Johnson stuffing the House of Lords with donors and cronies, including in defiance of the independent commission on appointments. Jennifer Arcuri. The many loose ends arising from Dominic Cummings’ time in No 10. Stanley Johnson’s repeated breaches of rules. The ignored Sage advice. The missed Cobra meetings. Hand-shaking. Cheltenham. Three late lockdowns. Schools fiasco. Christmas farce. Care home infection (false narrative ring of steel). False claims re new hospitals. I could go on…

Every single one of them, had Labour been in power, would have dominated the news for days, weeks, months. The Tories and their media ecosystem, with its influence over the rest of the media, including most of our broadcasters, just move on.
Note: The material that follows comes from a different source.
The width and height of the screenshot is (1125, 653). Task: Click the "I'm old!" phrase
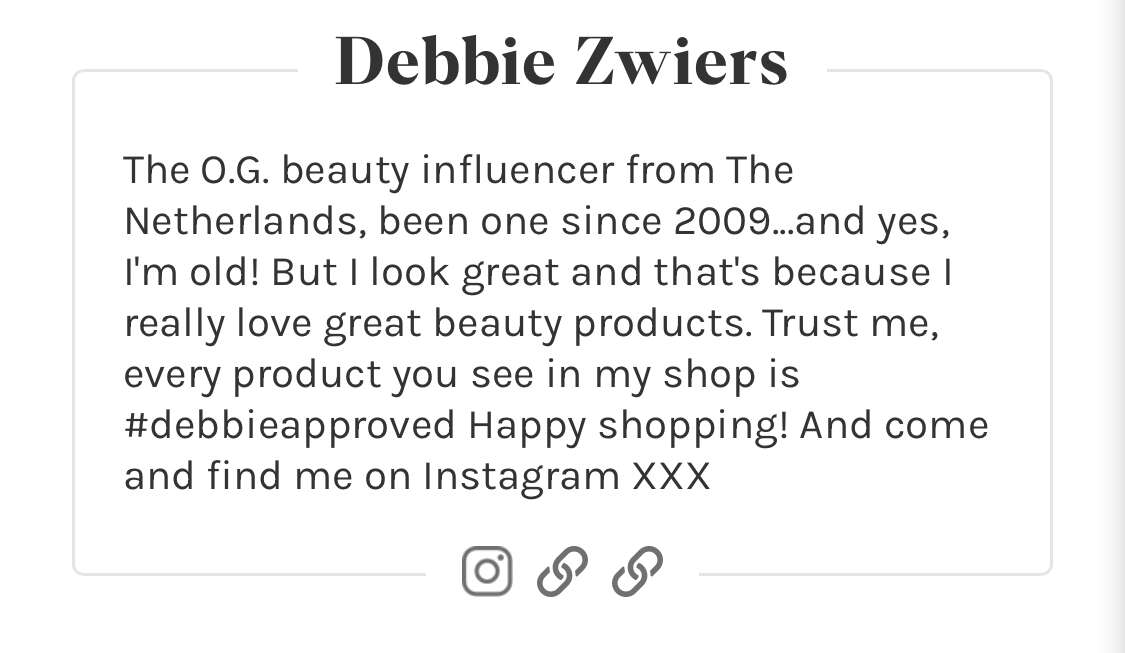(191, 273)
Yesterday is a foreign country. The news is what the government says it is, here and now. Let’s roll out another promise, that will keep them quiet.

‘When crimes begin to pile up they become invisible. When sufferings become unendurable the cries are no longer heard. The cries, too, fall like rain in summer.’ Bertolt Brecht.

That is part of what helped Trump win, and helped him control the agenda until, thankfully, he was beaten at the ballot box, and then he went too far. Johnson, contrary to the white-washing, has so many of the same characteristics as Trump. But the Tory Party and the UK media ecosystem are even more favourably disposed to Johnson’s fantasy narratives than the Americans were to Trump’s. In the US, the main print titles tend to be neutral or liberal, and several remain committed to proper investigative reporting. It is far from fantastical to imagine a scenario in which, within a decade, not merely print but also broadcast media are skewed to the right.

It is why we should be a lot more alert, a lot angrier, a lot more fearful, and a lot more determined about calling Johnson out, taking him on and ensuring that, like Trump, he does not last too long.